Records drawn from a dataset
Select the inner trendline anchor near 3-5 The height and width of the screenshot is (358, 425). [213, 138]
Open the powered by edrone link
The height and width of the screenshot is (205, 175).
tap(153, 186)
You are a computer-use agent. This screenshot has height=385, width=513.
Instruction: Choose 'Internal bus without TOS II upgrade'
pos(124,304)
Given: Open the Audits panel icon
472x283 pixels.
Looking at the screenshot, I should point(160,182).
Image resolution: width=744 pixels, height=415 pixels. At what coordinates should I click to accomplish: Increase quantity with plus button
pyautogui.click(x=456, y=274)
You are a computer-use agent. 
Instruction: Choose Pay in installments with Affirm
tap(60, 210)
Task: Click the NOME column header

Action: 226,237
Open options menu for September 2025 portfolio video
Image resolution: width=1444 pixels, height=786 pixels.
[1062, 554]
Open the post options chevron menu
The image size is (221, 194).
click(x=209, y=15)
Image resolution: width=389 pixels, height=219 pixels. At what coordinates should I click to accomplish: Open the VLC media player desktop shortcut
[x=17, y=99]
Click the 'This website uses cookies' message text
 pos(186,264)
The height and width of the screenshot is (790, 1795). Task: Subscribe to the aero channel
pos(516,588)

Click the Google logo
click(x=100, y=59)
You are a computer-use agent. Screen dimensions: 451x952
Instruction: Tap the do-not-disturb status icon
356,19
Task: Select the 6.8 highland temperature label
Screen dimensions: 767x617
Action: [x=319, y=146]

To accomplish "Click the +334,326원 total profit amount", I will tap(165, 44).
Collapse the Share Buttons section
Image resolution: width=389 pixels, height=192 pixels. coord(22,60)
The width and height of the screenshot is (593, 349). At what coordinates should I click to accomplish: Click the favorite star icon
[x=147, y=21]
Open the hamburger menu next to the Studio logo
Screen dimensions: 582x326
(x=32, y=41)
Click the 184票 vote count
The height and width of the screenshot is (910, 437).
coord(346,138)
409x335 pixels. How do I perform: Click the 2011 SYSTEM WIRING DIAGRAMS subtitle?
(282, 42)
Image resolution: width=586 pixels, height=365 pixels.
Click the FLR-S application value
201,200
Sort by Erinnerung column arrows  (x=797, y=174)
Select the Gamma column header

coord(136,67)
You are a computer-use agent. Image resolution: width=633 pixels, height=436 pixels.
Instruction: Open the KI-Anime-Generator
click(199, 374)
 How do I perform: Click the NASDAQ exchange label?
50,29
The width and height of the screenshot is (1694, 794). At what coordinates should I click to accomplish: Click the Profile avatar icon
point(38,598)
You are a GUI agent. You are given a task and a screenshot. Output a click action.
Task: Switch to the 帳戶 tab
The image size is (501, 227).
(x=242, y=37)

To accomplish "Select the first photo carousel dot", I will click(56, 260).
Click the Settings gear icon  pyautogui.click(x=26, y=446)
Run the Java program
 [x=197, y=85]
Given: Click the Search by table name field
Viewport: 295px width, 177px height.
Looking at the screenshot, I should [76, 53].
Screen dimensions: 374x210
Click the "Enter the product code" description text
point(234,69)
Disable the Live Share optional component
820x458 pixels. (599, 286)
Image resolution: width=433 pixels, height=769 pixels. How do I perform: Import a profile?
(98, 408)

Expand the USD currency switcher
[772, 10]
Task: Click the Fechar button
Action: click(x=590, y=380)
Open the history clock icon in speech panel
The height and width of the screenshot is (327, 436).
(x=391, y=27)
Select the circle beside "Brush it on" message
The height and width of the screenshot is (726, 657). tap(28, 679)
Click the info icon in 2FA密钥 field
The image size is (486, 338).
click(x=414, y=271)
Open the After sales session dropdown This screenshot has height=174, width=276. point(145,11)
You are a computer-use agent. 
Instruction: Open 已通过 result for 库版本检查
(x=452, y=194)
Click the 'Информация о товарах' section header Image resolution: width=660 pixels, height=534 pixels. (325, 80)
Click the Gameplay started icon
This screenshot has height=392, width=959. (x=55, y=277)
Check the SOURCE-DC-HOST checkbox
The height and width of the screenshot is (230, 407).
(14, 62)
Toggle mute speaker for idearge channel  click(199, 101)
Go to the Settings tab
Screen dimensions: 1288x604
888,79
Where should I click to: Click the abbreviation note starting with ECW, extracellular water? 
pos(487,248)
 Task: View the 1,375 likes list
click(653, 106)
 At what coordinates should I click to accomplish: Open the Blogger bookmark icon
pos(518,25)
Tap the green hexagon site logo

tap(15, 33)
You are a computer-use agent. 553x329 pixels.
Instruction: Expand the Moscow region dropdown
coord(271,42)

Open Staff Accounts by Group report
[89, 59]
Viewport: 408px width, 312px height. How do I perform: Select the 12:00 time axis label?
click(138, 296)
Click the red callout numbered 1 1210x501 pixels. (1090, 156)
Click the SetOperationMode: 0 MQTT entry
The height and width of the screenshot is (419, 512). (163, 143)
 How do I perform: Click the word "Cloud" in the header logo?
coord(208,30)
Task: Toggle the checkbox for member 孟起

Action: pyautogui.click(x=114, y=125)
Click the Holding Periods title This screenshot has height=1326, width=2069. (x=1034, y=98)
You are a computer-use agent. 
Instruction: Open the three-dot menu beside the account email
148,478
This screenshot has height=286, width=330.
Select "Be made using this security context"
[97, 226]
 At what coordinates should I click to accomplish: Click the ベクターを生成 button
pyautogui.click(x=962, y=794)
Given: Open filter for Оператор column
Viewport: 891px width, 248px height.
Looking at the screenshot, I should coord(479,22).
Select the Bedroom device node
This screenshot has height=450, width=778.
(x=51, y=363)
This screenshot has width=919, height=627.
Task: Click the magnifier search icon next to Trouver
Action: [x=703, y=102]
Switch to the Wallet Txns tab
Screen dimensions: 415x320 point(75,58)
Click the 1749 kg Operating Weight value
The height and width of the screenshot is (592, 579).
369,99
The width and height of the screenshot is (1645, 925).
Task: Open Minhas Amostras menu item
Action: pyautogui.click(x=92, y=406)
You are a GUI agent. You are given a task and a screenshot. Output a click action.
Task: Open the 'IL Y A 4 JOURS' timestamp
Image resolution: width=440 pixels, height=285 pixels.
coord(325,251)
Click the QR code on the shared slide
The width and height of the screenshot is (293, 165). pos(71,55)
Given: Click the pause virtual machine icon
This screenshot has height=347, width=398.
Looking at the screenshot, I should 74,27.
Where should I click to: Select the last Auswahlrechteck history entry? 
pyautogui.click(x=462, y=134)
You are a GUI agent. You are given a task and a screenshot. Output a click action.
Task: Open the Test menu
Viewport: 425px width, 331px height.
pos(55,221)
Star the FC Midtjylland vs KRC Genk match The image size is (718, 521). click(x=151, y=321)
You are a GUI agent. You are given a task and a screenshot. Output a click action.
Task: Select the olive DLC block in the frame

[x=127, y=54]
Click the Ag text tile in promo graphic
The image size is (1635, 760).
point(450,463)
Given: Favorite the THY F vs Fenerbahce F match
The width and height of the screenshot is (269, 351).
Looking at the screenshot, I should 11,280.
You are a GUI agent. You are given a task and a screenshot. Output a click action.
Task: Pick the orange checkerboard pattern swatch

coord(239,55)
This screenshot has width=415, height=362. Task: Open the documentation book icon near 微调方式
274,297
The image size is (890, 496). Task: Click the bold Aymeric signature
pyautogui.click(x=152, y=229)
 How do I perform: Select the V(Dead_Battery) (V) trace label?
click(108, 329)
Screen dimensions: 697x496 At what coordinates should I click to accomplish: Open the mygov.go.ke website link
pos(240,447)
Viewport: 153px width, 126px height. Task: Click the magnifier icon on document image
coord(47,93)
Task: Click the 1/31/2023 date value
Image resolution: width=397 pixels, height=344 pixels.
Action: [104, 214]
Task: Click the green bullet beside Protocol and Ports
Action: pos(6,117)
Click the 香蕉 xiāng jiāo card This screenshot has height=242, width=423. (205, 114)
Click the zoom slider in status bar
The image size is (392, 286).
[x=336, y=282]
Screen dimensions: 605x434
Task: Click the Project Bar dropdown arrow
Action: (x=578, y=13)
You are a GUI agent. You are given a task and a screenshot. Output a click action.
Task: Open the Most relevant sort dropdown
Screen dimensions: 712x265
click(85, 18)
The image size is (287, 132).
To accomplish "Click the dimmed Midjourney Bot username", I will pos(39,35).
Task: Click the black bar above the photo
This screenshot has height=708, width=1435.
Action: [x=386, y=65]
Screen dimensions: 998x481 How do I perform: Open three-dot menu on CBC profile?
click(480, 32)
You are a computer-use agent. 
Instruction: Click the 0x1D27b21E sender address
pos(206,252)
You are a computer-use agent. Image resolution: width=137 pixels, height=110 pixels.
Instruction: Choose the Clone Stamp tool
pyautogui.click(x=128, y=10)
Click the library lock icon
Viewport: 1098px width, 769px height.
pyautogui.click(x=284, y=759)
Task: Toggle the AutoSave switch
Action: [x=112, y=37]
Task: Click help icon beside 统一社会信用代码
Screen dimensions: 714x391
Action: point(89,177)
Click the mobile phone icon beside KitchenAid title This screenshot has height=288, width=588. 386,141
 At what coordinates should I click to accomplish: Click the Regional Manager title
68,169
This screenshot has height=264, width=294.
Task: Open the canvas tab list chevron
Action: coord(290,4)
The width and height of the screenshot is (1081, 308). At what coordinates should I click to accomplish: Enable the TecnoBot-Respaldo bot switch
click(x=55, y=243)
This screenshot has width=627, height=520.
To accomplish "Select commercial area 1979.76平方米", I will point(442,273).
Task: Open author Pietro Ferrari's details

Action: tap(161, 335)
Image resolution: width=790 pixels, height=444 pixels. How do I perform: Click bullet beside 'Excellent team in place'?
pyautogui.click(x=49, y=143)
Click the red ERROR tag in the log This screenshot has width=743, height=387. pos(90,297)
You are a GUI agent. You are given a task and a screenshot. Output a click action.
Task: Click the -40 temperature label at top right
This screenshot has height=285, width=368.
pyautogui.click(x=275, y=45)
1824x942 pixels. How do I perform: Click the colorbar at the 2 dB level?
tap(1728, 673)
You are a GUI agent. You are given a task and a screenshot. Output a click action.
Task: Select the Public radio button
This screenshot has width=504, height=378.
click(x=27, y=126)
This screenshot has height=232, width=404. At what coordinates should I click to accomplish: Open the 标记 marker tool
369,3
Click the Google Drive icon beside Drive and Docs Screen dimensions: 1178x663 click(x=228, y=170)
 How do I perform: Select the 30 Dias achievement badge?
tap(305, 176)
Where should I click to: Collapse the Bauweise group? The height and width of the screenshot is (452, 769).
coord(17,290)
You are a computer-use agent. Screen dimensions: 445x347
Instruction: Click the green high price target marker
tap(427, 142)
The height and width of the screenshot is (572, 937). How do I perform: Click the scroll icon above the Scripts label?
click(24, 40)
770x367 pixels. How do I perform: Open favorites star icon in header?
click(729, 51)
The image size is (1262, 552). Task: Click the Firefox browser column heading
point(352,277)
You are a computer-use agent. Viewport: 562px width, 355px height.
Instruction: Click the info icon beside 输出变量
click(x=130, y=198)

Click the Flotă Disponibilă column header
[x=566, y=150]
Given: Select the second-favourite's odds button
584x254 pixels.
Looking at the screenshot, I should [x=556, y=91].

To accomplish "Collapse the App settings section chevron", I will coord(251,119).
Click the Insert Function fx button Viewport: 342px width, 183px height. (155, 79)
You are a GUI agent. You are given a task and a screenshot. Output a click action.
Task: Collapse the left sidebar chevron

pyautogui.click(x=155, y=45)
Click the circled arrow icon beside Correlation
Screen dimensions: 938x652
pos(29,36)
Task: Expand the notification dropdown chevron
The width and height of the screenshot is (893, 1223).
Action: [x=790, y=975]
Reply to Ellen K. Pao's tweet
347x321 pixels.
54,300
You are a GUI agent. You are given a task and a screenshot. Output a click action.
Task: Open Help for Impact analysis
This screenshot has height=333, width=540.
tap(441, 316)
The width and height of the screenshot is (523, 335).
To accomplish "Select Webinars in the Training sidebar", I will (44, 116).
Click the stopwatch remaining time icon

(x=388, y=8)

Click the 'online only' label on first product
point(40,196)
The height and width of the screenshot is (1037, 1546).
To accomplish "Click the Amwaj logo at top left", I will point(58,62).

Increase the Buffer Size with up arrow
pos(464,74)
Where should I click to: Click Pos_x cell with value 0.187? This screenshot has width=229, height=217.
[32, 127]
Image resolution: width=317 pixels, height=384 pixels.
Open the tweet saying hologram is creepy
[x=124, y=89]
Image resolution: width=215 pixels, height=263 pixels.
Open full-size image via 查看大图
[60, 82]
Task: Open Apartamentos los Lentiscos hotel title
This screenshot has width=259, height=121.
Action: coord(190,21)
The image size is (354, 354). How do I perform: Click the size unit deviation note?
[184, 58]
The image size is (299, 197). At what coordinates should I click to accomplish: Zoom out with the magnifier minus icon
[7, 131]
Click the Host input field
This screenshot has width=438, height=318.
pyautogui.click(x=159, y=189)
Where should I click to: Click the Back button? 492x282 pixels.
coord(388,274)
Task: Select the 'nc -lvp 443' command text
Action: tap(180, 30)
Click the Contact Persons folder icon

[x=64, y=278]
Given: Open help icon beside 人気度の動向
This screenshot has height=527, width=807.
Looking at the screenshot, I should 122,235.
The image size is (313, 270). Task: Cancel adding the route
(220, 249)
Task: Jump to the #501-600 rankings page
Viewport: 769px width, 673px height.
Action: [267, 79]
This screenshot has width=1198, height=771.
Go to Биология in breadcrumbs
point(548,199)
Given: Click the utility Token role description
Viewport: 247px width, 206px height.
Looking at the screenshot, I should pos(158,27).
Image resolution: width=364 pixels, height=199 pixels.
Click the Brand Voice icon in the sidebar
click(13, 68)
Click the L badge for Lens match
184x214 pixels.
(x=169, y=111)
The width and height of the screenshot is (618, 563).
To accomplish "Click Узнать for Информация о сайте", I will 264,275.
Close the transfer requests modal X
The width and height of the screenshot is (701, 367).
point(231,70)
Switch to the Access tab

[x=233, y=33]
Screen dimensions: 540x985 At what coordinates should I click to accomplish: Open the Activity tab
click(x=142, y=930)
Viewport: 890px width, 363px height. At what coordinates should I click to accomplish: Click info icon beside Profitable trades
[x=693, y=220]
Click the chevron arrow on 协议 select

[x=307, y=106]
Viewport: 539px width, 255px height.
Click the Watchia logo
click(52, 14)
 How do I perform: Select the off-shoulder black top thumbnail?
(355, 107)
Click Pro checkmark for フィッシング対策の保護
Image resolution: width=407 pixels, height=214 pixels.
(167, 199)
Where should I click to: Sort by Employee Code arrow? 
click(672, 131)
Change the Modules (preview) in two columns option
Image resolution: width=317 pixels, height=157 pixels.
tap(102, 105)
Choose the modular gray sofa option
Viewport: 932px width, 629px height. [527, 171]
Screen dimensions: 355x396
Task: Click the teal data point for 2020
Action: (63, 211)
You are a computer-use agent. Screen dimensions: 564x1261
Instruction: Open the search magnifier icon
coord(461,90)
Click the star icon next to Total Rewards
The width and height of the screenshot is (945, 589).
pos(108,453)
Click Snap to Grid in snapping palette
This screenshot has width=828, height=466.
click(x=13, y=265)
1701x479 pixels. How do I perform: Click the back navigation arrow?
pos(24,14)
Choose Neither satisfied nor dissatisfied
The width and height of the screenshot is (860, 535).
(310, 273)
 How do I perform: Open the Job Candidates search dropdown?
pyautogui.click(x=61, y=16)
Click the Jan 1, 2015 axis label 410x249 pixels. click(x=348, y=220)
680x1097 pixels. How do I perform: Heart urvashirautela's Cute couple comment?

■ Problem to work on ■
Could you reproduce, exactly, every line above from the line with "Screen dimensions: 712x265" to the line with "You are a computer-use agent. Image resolution: width=137", and no other line? Both ends count.

■ The answer ■
Screen dimensions: 712x265
click(85, 18)
The image size is (287, 132).
To accomplish "Click the dimmed Midjourney Bot username", I will pos(39,35).
Task: Click the black bar above the photo
This screenshot has height=708, width=1435.
Action: [x=386, y=65]
Screen dimensions: 998x481 How do I perform: Open three-dot menu on CBC profile?
click(480, 32)
You are a computer-use agent. 
Instruction: Click the 0x1D27b21E sender address
pos(206,252)
You are a computer-use agent. Image resolution: width=137 pixels, height=110 pixels.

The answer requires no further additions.